- Direction -
Copy each line of the data below verbatim, omitting the pictures.

Word and element pointing entries:

------------------------------------

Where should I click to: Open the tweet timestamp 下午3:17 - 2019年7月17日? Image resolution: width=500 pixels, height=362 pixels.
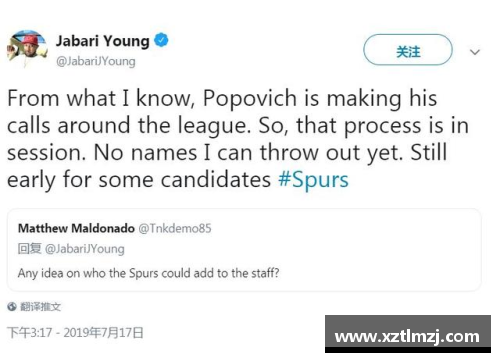click(x=75, y=333)
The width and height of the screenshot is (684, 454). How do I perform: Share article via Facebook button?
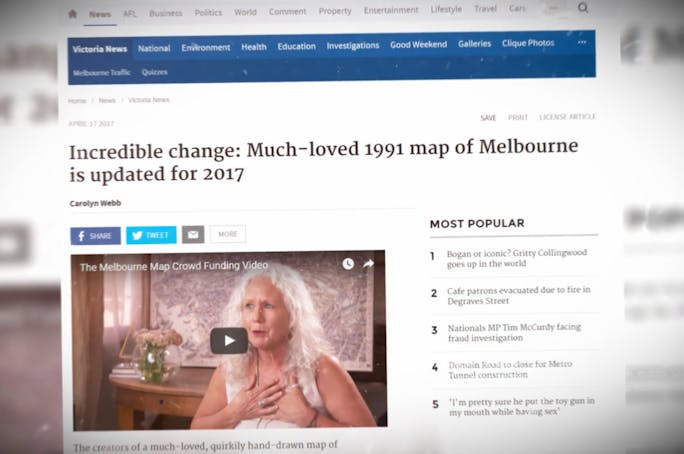pyautogui.click(x=96, y=236)
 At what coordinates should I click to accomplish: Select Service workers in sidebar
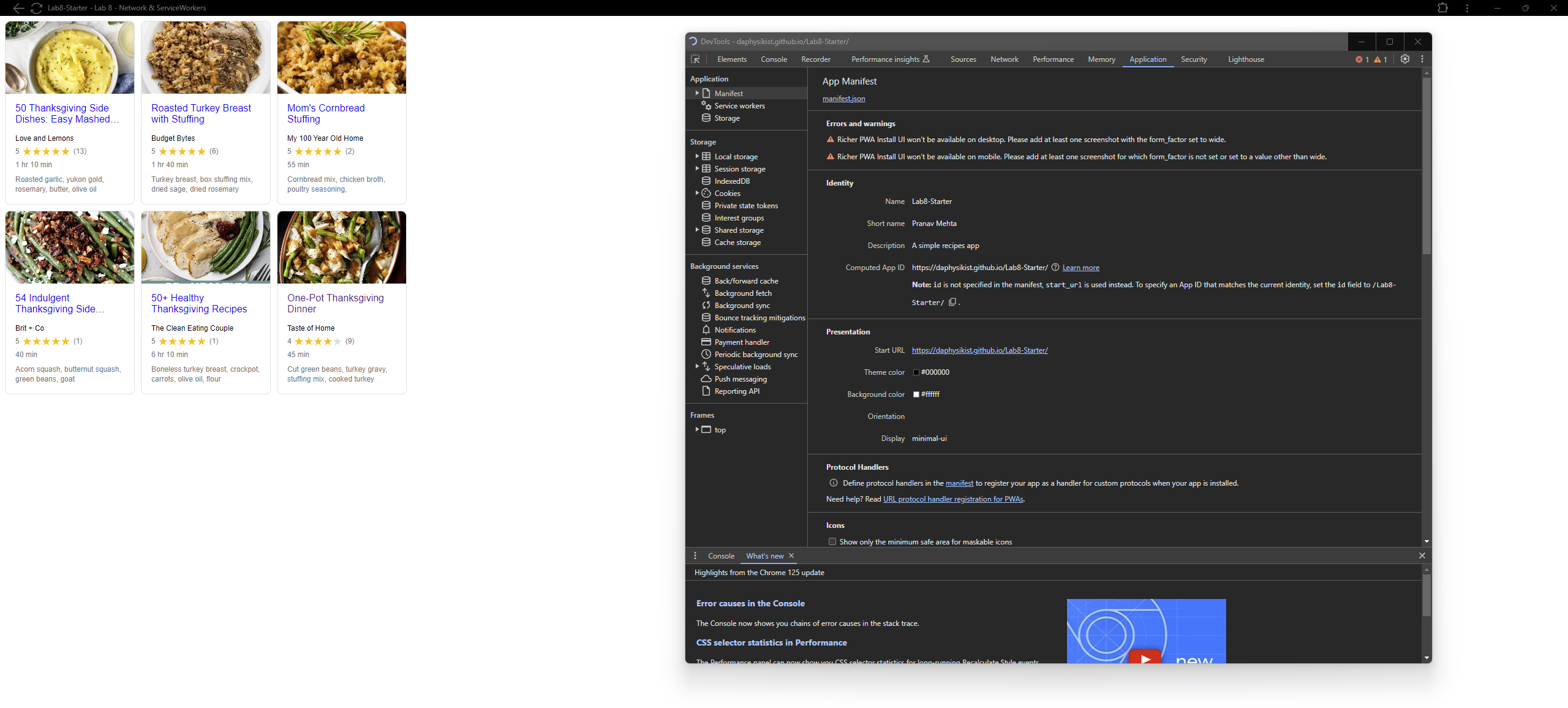click(739, 106)
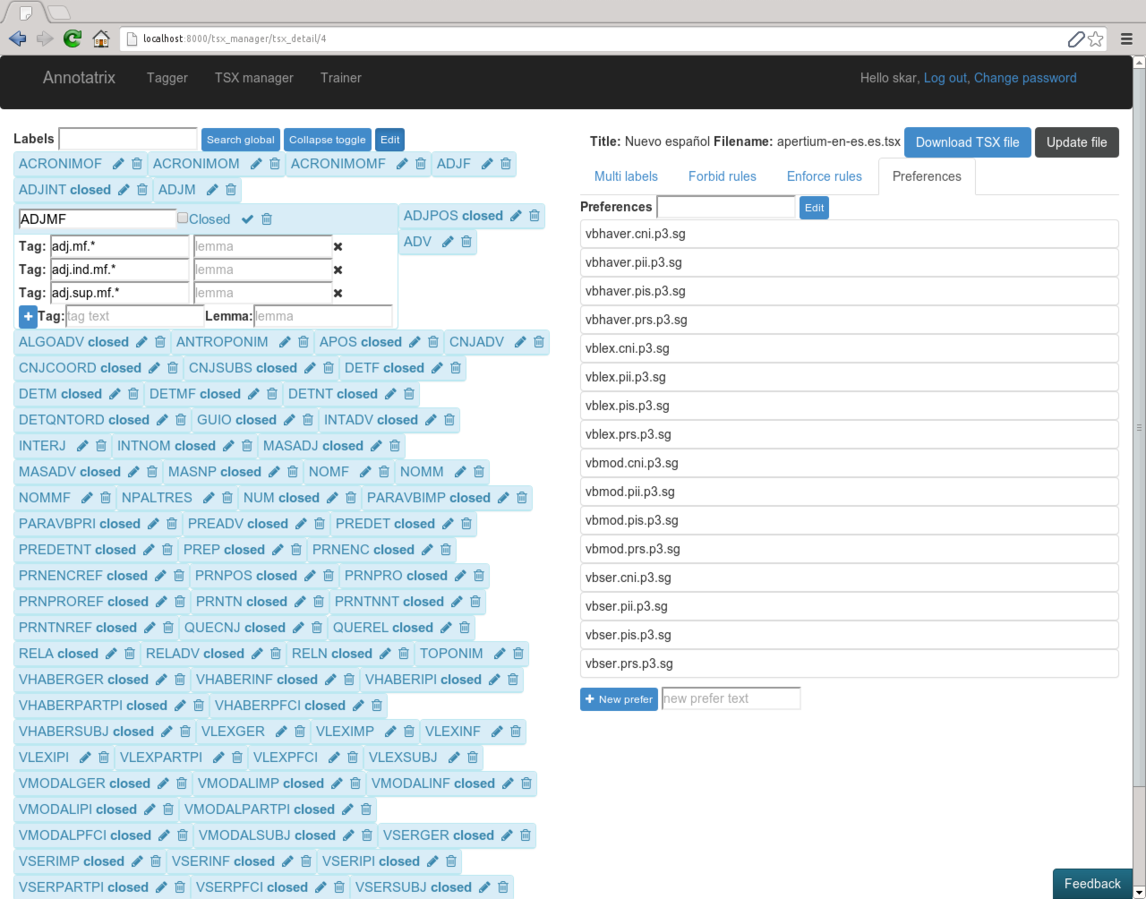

------------------------------------

- Final answer -
Where should I click to: Open the tweet timestamp 下午3:17 - 2019年7月17日? Image resolution: width=500 pixels, height=362 pixels.
click(x=75, y=333)
The width and height of the screenshot is (684, 454). How do I perform: Share article via Facebook button?
pyautogui.click(x=96, y=236)
 At what coordinates should I click to accomplish: Select Service workers in sidebar
click(739, 106)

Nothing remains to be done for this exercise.